A single-pass report that needs 15 to 20 minutes of cleanup (fixing hallucinated numbers, injecting cross-references, smoothing robotic prose) costs more in human time than the extra API calls ever will. A multi-stage report that a compliance officer can review without redlining every other sentence saves even more.
The principle generalizes
The pattern extends well beyond finance. When you ask a language model to simultaneously optimize for creativity, precision, structure, compliance, and formatting, quality degrades across all of them. The model spreads its attention across competing objectives and settles for "good enough" on each one. Separate the objectives into sequential stages, each with a clear mandate and the right model for the job, and the output improves on every dimension.
In finance, that means research reports clients can actually follow. In law, it means briefs with stronger reasoning. In medicine, it means patient summaries with clearer risk framing. In engineering, it means documentation that balances rigor and readability. Anywhere you have a domain expert who needs to communicate complex, structured information to a less specialized audience, the same pipeline architecture applies. Synthesize first, verify second, structure third.
Most LLM applications focus on the natural-language-to-structured-output direction: chatbots, code generation, data extraction, function calling.
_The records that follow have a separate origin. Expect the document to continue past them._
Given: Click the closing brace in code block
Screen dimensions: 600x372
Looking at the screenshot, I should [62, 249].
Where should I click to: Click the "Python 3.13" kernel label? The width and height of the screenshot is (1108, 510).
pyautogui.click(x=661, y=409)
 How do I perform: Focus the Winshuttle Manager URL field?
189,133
The reverse direction, structured data into accessible narrative, is less explored but equally important. It requires not just fluency but interpretation. Not just accuracy but insight. The model has to do what a great analyst does: look at the numbers and explain what they mean.
The bridge, not the replacement
I don't expect this pipeline, or any LLM architecture, to replace a human analyst. A great analyst brings judgment that no model possesses. The intuition from watching a management team navigate three tough cycles. The pattern recognition from reading thousands of earnings transcripts. The ability to weigh what a CEO didn't say as much as what they did. The model will never call an investor relations team, attend an industry conference, or sense that management's body language doesn't quite match the guidance. It doesn't have a gut.
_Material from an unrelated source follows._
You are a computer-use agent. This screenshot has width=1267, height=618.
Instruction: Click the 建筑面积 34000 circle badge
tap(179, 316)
But it can get closer than I expected.
What the pipeline does is handle the 80% of the work that is synthesis and structuring, and it does it with a level of analytical depth that genuinely surprised me. The "hardware as Trojan horse" insight, the margin mix shift narrative, the framing of valuation as debate rather than target: these emerged from the pipeline, not from manual editing. They aren't as sharp as what the best human analyst would produce on their best day. But they're in the same neighborhood. And they're produced in 90 seconds instead of two hours.
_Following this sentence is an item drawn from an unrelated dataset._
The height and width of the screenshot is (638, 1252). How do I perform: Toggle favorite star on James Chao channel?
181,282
That frees me to focus on the 20% that requires genuine expertise. The contrarian insight. The non-obvious risk. The thesis that only forms after years of watching an industry evolve. The pipeline handles the translation. I handle the judgment.
When I started building Rubric Advisors, I thought the quant models would be the product. I was wrong. The quant models are the engine. The product is comprehension. It's the client sitting across from me and understanding not just what we're doing with their portfolio, but why. Models produce signals. Humans need stories.
A multi-stage LLM pipeline doesn't replace analysis. It separates synthesis from writing, creativity from compliance, insight from formatting. And in doing so, it turns raw model output into something that resembles what a seasoned analyst would deliver.
Not because the model became smarter. But because the architecture respected how analysts actually think.
That's the bridge. And it gets a little closer every day.